As you skid, out of control, towards the gaping abyss of a flaming garbage fire you might have pause to think how did it all go so wrong?
Without fail a raging storm of fecal matter begins with one poor decision. The trouble is, at the time, you can’t see where that first step will inevitably lead you. Like following a trail of MMs into the dripping maw of a slavering failure beast that first choice seems so sweet.
For instance, a group of people sat around and said you know what’s cool right now? Protesting. Standing up against the man. Everyone is doing that. Counter-culture that’s what the kids love. Then they took that thinking another step further. One more MM on the trail to disaster.
What if we use protesting to sell our soft drink?
This is the point where someone needed to stop the train of thought because that bastard was coming off the tracks and it hadn’t even left the station. I can only assume this “idea” came from someone in a position of power surrounded by drones that could only utter variations of the words “Yes, Sir, we love it.”
That bad idea was soon followed by a succession of dreadful mind spews that included such gems as “Kendall Jenner in a blonde wig” and “An ethnic gentleman playing a musical instrument on a rooftop” and “A woman in a hijab getting angry at a pile of photos” and “A cop accepting a Pepsi rather than spraying pepper in faceholes.”
While everyone around me was reeling back in horror at the Kendall Jenner/Pepsi/Black Lives Don’t Matter clusterbarf I couldn’t stop thinking how on earth did Pepsi ever let this happen? So I started digging, I did what any good detective does. I asked the interwebs.
Where was the creative genius behind this “ad”? A short time later I arrived at the virtual doorway of “Creators League.” Yep they actually called themselves that. What do we you? We create, because we’re creative. Who are we? We’re a group of people. Toby get the thesaurus and look up “group” - what’s the first word? “League”? That’s it! From this moment on we shall be known as “Creators League.”
They live in a 4,000-square foot content studio in New York’s SoHo neighborhood. Whenever the hell a “content studio” is. Soon my trawl through cyberspace turned up the ugly truth about “Creators League” namely it is an agency entirely staffed by puppets. That’s right, puppets., because there’s a corporate hand jammed up right their sock slot.
In May 2016 Pepsi proudly announced the opening of “Creators League,” in the hope it will let marketers, not agencies, sit in the creative driver’s seat. Before this stroke of brilliance, if Pepsi needed to get an edit made to an online film or piece of content, it would involve sending that piece off to an agency, who then in turn would perhaps send it an editor — a process that took, on average two weeks. Nowadays it takes an hour.

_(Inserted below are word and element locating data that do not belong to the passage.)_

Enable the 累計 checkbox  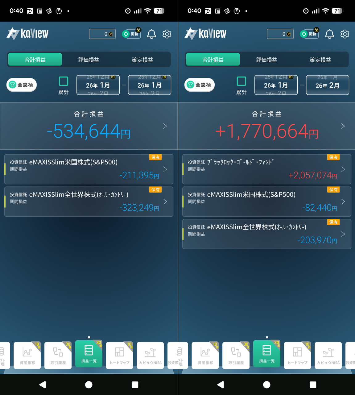(x=64, y=81)
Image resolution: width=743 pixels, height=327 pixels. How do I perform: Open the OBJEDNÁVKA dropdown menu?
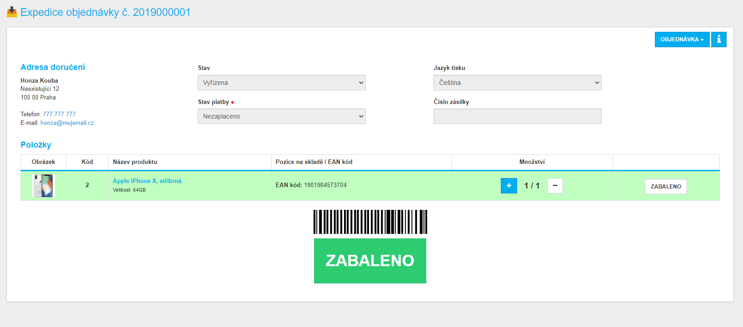(682, 40)
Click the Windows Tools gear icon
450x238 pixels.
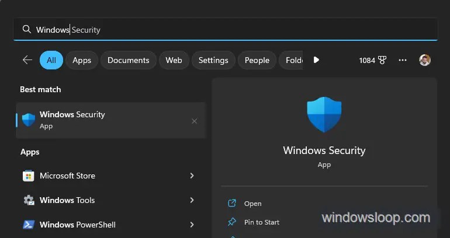click(x=29, y=200)
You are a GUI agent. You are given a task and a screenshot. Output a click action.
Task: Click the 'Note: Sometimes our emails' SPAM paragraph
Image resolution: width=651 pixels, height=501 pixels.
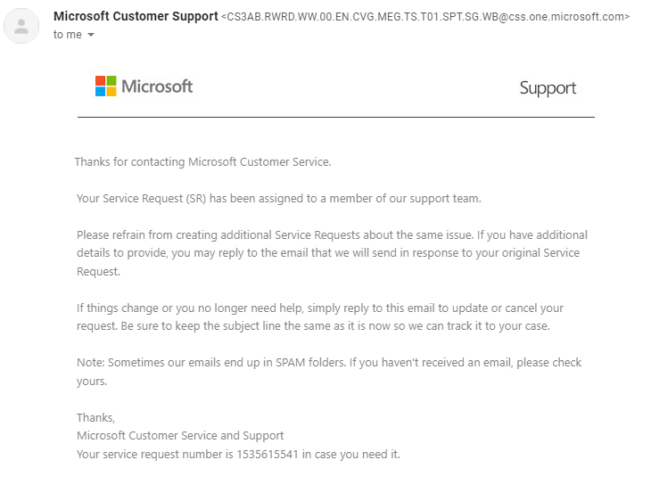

Just an hour. Awesome. Not a creative person comes near it. The marketers come up with a thought, something along the lines of; “Hey did you see those Black Lives Matter marches on TV last night? We should tap that.” Then some work experience kids wired to the eyeballs on energy drinks will take out the office camera, shoot it, edit it and put it online. Job done.
They had removed all the pesky things that stop ideas skidding towards the world like a sledge loaded with TNT and piloted by a masturbating monkey. Those things were 1) people who would’ve actually taken the time to craft an idea and, more importantly, 2) people who say NO to a bad idea.
There’s a lesson to be learned here and it’s an old lesson. If you go to a restaurant and order a three star meal then don’t go into the kitchen and tell the chef how to cook it. If you create your own agency and tell them what to do then you will get something that looks like an idea, smells like an idea but dear baby jebus, it will not be an idea. In fact, chances are, it will a very bad idea. Yes it’s an idea you paid half as much for and it was created overnight but will that be worth all the damage it will do to your brand?